**BACAAN**

[Jepara –elsaonline.com] Identitas umat Kristen di lereng Gunung Muria sangat lekat dengan Gereja Injili di Tanah Jawa (GITJ). Gereja beraliran mennonite ini terpusat di di tiga area; Jepara, Kudus dan Pati. Sejarahnya tak melulu investasi zending Belanda. Keterlibatan para penginjil lokal sangat menentukan warna teologi gereja ini. Ada di wilayah Jawa, konteks mereka berteologi pun disesuaikan dengan locus theologicusnya.
Gereja Injili di Tanah Jawa atau GITJ merupakan salah satu gereja yang menginduk pada Persekutuan Gereja di Indonesia (PGI). Kantor pusat (Sinode) GITJ ada di Jalan Tondonegoro, Kabupaten Pati Jawa Tengah. GITJ tersebar, terutama di tiga wilayah Kabupaten di daerah Muria yakni, Kabupaten Kudus, Kabupaten Pati dan Kabupaten Jepara. Serta ada satu GITJ di Kota Semarang.
Kelahiran GITJ di sekitar Gunung Muria tentu saja berada dalam lingkungan sosial keagamaan seperti halnya masyarakat Jawa pada umumnya. Sebagian besar dari mereka adalah pemeluk agama Islam. Tiga dari sembilan orang penyebar agama Islam atau yang biasa dikenal dengan sebutan Walisongo, ada di wilayah Muria. Mereka antara lain, Sunan Kalijaga atau Raden Sahid di Demak, Raden Umar Said (Sunan Muria) dan Jaffar Shodiq (Sunan Kudus).
Secara sosial, lapisan masyarakat Jawa terdiri tiga bagian. Merujuk pada tesisnya Clifford Geertz, masyarakat Jawa dibagi ke dalam tiga tipe; abangan, santri dan priyayi. Abangan merupakan kelompok sinkretik yang menjaga secara seimbang unsur animisme, Hindu dan Islam dengan menjadikan desa sebagai inti struktur sosialnya. Sementara santri adalah kelompok yang berusaha mengurangi unsur animisme itu dan kebanyakan dari mereka adalah pedagang juga petani yang lebih kaya. Elemen yang ketiga adalah priyayi yang akar-akarnya terletak pada kraton Hindu Jawa dan masih mengembangkan etiket kraton itu.

**TUJUAN A**
Menurut bacaan tentang GITJ, di mana kantor pusat (Sinode) gereja itu berada?
**TUJUAN B**
Tuliskan kembali dengan tepat bagian bacaan tentang GITJ, mulai dari "[Jepara –elsaonline.com] Identitas" hingga "dengan locus theologicusnya.".
Entri yang menyusul merupakan bahan tersendiri, terpisah dari bacaan.

**ENTRI HASIL EKSTRAKSI**
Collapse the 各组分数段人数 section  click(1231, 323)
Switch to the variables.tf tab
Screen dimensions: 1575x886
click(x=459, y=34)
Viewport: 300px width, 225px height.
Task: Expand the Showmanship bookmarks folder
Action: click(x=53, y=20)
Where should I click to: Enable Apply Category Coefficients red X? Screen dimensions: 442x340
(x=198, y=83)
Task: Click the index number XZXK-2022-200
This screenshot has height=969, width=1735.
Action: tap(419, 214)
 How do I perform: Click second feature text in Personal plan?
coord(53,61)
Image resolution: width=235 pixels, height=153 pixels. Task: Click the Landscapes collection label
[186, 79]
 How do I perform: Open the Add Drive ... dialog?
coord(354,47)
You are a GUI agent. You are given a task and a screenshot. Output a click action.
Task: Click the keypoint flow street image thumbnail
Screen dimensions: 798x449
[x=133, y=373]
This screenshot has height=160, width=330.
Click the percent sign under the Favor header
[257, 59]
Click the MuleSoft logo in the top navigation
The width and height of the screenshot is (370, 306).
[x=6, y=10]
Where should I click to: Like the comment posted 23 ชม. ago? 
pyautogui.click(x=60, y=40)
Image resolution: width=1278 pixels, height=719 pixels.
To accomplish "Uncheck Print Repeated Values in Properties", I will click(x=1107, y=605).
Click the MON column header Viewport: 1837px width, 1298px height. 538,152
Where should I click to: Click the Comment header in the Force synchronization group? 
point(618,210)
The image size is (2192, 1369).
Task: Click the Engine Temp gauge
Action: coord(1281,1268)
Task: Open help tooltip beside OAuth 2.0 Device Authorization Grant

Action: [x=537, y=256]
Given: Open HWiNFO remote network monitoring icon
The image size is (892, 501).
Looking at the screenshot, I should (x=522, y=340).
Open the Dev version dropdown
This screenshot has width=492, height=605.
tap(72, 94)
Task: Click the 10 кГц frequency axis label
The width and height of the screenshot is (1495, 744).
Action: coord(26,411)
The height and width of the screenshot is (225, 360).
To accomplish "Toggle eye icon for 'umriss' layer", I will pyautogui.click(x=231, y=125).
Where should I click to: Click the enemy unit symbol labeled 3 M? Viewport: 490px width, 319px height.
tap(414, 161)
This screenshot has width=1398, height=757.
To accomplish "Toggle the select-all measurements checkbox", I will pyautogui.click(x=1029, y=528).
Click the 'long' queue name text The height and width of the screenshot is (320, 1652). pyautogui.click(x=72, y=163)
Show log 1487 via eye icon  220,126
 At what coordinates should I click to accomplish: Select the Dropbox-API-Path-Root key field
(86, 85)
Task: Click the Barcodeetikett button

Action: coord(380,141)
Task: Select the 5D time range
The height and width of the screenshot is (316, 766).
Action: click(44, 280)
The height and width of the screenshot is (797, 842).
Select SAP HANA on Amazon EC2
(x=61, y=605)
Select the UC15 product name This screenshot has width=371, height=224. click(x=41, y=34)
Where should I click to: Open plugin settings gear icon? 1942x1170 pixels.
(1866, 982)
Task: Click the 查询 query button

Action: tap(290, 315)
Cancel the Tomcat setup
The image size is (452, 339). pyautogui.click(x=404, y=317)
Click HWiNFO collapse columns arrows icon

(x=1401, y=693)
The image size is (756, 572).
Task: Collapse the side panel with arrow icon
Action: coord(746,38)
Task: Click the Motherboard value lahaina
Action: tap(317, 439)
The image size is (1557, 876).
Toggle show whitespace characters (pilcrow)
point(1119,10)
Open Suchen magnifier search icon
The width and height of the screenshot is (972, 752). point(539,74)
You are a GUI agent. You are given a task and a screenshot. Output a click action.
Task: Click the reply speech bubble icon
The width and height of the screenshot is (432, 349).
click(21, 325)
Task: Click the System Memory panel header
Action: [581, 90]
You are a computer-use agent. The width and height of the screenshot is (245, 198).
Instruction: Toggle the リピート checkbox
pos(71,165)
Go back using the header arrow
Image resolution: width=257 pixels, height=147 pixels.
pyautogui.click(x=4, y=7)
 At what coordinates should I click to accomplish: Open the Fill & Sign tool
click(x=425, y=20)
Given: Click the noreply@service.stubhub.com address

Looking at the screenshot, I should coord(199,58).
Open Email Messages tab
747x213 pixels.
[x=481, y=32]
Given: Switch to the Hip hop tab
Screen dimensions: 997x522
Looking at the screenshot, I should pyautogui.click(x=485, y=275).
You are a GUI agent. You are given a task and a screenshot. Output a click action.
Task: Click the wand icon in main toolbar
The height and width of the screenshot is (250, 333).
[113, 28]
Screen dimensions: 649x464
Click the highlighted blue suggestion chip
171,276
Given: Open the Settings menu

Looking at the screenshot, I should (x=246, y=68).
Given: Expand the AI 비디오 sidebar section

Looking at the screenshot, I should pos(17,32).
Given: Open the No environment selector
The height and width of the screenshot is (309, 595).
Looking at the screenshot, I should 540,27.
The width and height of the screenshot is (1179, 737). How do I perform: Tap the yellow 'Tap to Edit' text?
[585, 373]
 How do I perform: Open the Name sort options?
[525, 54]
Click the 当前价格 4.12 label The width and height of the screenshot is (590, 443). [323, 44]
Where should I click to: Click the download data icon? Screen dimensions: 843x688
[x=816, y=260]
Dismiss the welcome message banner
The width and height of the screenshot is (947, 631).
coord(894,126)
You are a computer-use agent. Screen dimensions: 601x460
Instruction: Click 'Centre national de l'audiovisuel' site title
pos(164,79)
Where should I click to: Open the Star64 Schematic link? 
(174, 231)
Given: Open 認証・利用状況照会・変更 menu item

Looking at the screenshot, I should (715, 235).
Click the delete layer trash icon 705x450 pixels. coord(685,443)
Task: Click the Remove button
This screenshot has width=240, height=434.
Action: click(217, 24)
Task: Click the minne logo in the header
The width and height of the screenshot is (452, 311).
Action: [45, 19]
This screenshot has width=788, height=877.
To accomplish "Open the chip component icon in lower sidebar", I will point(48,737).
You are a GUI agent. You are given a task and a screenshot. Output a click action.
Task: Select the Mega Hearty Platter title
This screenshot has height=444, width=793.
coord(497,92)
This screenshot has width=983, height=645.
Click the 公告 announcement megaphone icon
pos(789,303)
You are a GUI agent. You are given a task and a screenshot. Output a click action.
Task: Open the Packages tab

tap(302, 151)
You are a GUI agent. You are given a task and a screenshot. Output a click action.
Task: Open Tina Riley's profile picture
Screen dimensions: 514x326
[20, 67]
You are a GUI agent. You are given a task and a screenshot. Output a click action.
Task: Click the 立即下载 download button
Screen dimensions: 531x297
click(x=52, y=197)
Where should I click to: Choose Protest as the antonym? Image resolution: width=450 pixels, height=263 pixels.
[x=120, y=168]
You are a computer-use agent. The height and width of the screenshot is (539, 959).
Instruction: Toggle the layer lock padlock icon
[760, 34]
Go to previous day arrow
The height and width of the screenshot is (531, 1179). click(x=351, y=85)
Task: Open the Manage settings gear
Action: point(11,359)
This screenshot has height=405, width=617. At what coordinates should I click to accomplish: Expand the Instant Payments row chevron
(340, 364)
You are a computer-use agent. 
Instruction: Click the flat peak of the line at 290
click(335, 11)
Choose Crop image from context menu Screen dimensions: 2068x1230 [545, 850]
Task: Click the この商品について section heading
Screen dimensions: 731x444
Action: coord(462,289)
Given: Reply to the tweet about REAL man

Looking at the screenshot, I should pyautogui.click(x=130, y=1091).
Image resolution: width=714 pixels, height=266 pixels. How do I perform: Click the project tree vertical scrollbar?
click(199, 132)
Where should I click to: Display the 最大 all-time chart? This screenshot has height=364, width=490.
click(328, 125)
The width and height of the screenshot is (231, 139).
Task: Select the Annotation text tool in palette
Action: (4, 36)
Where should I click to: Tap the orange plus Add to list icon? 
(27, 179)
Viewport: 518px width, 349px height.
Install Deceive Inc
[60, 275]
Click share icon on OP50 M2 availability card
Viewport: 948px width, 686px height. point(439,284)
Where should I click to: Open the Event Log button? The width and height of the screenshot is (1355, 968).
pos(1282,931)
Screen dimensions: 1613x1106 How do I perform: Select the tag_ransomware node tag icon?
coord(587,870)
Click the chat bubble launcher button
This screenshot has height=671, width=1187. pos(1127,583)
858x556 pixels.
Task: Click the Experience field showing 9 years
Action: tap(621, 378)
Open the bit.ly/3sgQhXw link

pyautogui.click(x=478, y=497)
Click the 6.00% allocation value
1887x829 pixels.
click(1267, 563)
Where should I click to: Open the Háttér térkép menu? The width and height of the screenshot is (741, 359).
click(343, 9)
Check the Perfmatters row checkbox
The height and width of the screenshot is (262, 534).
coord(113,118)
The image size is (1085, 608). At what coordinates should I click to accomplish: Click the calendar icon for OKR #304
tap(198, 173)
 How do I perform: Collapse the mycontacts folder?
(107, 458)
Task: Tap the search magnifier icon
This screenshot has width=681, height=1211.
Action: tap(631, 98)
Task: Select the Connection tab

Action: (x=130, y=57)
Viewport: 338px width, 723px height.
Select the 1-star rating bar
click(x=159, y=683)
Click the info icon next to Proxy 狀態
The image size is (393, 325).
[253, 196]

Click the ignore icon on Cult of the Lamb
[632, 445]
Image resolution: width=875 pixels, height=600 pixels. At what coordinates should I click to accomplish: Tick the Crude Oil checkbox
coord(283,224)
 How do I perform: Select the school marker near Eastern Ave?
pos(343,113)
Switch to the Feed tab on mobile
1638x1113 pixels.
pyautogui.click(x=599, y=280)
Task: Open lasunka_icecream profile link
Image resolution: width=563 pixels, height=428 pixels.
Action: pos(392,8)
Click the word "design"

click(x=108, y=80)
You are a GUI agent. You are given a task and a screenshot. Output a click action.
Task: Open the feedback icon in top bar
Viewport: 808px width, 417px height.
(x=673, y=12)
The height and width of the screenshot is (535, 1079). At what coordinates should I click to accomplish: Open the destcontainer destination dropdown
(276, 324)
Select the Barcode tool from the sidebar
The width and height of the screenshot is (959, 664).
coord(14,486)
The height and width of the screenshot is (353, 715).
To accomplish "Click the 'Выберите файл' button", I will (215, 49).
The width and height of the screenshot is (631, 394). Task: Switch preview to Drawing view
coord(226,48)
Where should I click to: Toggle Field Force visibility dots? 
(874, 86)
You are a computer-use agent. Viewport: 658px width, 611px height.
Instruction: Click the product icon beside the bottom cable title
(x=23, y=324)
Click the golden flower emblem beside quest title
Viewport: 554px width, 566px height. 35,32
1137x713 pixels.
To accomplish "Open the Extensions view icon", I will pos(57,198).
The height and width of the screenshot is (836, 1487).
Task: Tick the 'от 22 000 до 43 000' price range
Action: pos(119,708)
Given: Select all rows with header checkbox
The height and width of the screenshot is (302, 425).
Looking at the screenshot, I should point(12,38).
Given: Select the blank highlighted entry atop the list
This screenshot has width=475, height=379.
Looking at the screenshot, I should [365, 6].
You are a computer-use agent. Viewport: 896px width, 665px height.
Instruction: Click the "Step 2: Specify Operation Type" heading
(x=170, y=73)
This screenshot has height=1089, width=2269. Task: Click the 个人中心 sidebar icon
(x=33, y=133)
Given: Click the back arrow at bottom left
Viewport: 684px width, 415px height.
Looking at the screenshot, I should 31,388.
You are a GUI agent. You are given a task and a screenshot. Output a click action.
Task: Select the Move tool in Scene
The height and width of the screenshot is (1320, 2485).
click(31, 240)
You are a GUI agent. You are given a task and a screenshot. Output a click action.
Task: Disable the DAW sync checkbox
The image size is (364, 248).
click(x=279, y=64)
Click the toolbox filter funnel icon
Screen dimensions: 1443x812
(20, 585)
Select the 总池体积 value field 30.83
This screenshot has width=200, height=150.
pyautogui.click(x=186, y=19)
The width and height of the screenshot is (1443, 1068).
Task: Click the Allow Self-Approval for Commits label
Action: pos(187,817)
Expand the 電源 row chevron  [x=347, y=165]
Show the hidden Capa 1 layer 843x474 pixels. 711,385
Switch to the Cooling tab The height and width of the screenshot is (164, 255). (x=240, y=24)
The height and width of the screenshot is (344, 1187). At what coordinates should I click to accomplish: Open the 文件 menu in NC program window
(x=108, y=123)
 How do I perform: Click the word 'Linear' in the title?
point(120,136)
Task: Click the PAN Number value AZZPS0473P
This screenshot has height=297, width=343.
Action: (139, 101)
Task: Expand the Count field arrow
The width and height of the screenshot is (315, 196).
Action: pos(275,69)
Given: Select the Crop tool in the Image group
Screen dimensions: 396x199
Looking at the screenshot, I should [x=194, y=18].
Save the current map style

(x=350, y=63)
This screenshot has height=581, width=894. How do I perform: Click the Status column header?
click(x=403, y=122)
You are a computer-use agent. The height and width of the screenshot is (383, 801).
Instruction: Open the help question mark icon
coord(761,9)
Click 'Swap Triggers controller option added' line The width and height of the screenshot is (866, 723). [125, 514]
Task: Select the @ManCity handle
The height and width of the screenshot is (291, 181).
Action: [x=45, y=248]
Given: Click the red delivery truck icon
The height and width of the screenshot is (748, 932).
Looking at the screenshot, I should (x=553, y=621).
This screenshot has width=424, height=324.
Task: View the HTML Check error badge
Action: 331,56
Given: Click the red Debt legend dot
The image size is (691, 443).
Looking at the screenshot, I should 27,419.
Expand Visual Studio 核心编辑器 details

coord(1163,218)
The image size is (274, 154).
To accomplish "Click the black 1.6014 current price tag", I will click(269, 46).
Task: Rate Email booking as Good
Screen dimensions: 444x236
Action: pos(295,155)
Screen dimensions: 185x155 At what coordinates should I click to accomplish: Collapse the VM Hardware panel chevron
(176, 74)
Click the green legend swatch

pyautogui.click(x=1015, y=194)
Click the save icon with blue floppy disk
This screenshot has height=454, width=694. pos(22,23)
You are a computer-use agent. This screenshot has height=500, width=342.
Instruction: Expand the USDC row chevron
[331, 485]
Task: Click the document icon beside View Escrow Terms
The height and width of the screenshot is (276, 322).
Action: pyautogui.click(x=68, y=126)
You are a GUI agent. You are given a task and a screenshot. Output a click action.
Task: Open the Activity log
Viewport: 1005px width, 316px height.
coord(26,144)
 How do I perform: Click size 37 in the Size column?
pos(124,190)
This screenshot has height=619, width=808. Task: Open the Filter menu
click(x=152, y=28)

**PENYELESAIAN SOAL A**
Di Jalan Tondonegoro, Kabupaten Pati, Jawa Tengah.

**PENYELESAIAN SOAL B**
[Jepara –elsaonline.com] Identitas umat Kristen di lereng Gunung Muria sangat lekat dengan Gereja Injili di Tanah Jawa (GITJ). Gereja beraliran mennonite ini terpusat di di tiga area; Jepara, Kudus dan Pati. Sejarahnya tak melulu investasi zending Belanda. Keterlibatan para penginjil lokal sangat menentukan warna teologi gereja ini. Ada di wilayah Jawa, konteks mereka berteologi pun disesuaikan dengan locus theologicusnya.